(Records of text and element pointing)
------------------------
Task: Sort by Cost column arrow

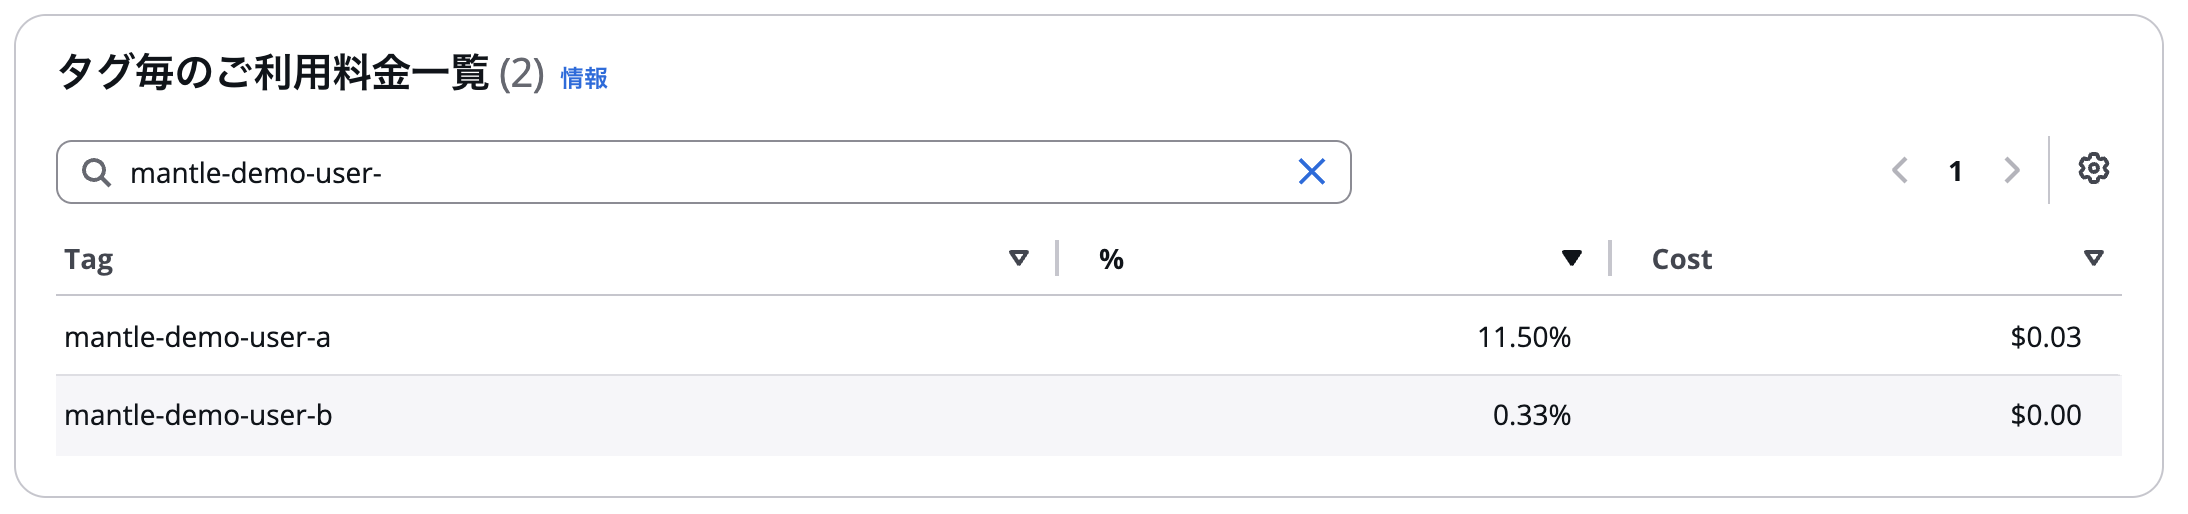Action: point(2093,259)
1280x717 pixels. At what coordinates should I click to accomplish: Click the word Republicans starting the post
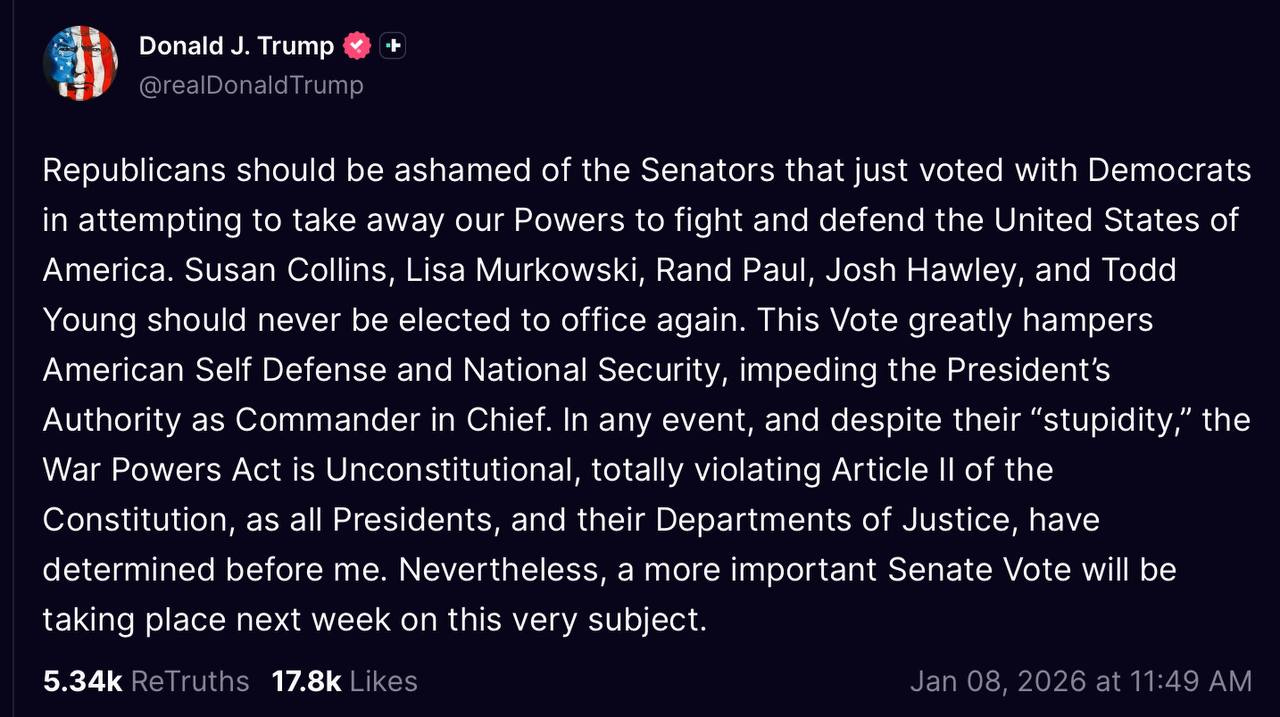point(136,170)
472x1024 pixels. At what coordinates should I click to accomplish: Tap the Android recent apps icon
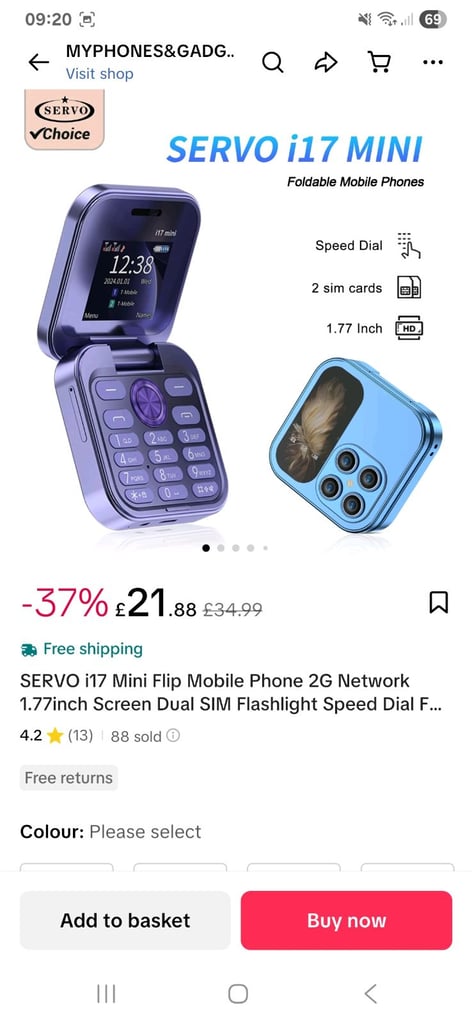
------------------------
◆ Your task:
Write out all of the items above again, changing every "coordinates" to "position" and keeping everything else as it is. Leave the pictures out of your answer.

◆ Worked answer:
Task: Sort by Cost column arrow

Action: point(2093,259)
1280x717 pixels. At what position should I click to accomplish: Click the word Republicans starting the post
point(136,170)
472x1024 pixels. At what position should I click to accomplish: Tap the Android recent apps icon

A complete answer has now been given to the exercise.